AO4ELT5 Proceedings

Sensing and control of segmented mirrors with a pyramid wavefront sensor in the presence of spiders

Schwartz, Noah (UKATC), Sauvage, Jean-François (ONERA), Correia, Carlos (LAM), Petit, Cyril (ONERA), Quiros-Pacheco, Fernando (GMTO), Fusco, Thierry (ONERA), Dohlen, Kjetil (LAM), El Hadi, Kacem (LAM), Thatte, Niranjan (Oxford), Clarke, Fraser (Oxford), Paufique, Jérome (ESO), Vernet, Joel (ESO)

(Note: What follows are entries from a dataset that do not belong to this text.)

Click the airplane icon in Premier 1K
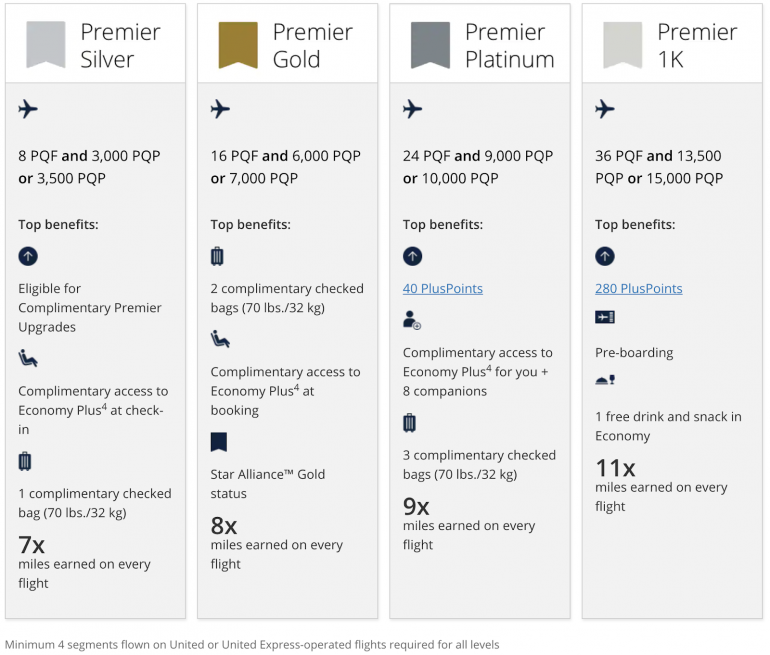 604,109
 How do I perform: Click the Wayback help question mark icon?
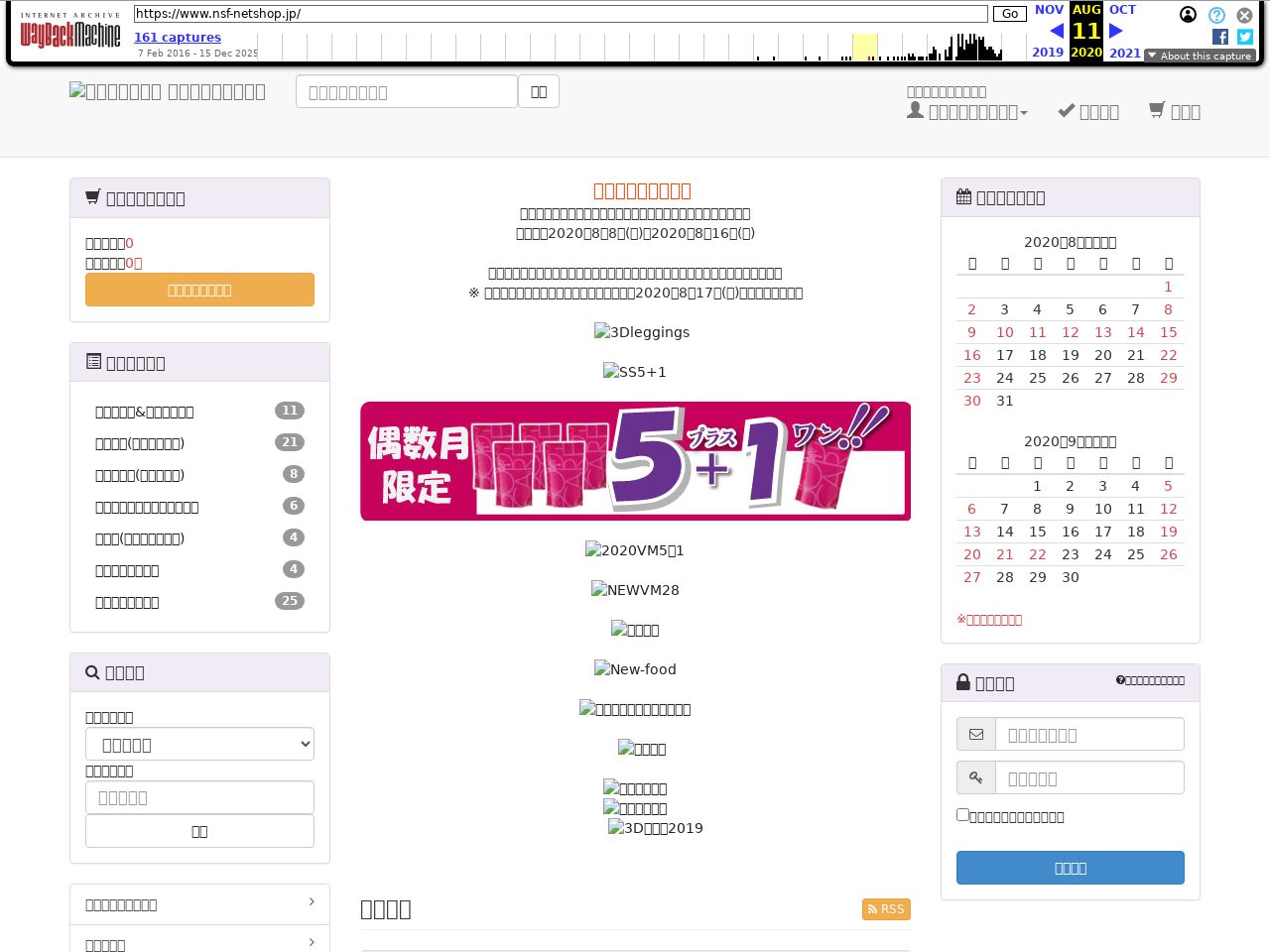(1216, 15)
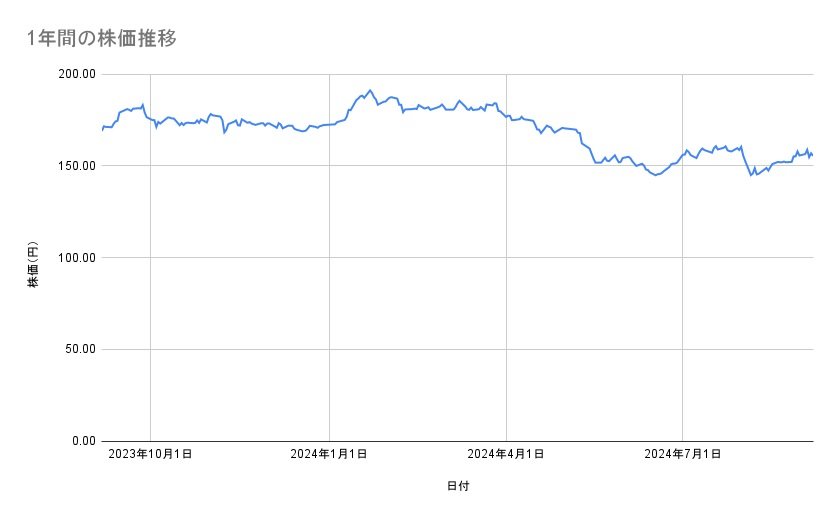
Task: Click the highest peak of the blue line
Action: pos(370,90)

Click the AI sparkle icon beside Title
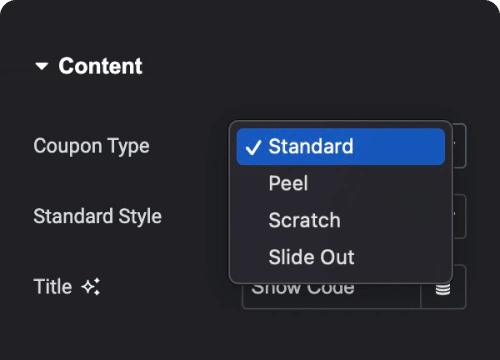[91, 286]
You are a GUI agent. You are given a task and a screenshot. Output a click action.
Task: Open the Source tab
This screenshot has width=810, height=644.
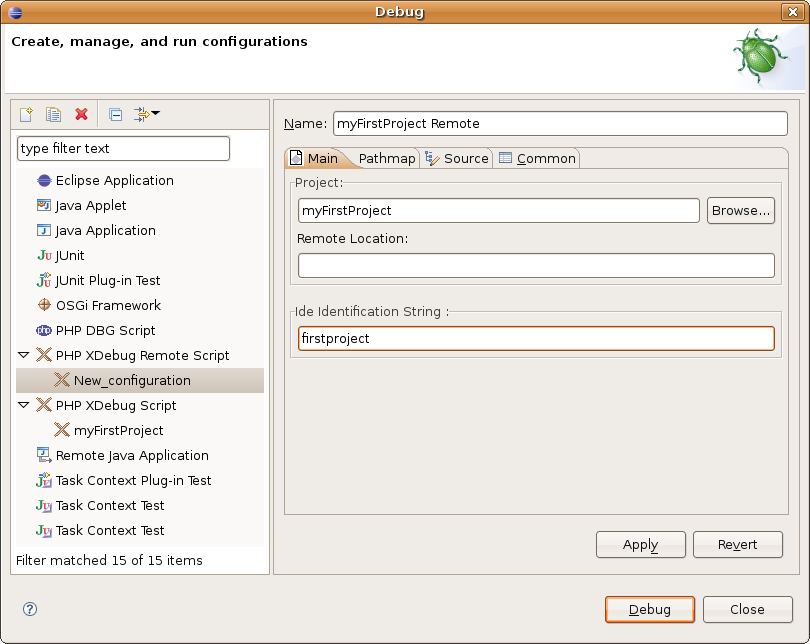(457, 159)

The segmentation of the telescope pupil (due to the spiders and the segmented M4) will create areas of phase isolated by the width of the spiders on the wavefront sensor (WFS) detector, breaking the spatial continuity of the wavefront data. The poor sensitivity of the Pyramid WFS (PWFS) to differential piston will lead to badly seen and therefore uncontrollable differential pistons. In close loop operation, differential pistons between segments will settle around integer values of the average sensing wavelength lambda. The differential pistons typically range from one to tens of time the sensing wavelength and vary rapidly over time, leading to extremely poor performance. In addition, aberrations created by atmospheric turbulence will naturally contain some differential piston between the segments. It is typically a relatively large multiple of the sensing wavelength. Removing piston contribution over each of the DM segments leads to poor performance. In an attempt to reduce the impact of unwanted differential pistons that are injected by the AO correction, we compare three different approaches. We first limit ourselves to only use the information measured by the PWFS, in particular by reducing the modulation. We show that using this information sensibly is important but will not be sufficient. We discuss possible ways of improvement by using prior information. A second approach is based on phase closure of the DM commands and assumes the continuity of the correction wavefront over the entire unsegmented pupil. The last approach is based on the pair-wise slaving of edge actuators and shows the best results. We compare the performance of these methods using realistic end-to-end simulations. We find that pair-wise slaving leads to a small increase of the total wavefront error, only adding between 20-45 nm RMS in quadrature for seeing conditions between 0.45-0.85”. Finally, we discuss the possibility of combining the different proposed solutions to increase robustness.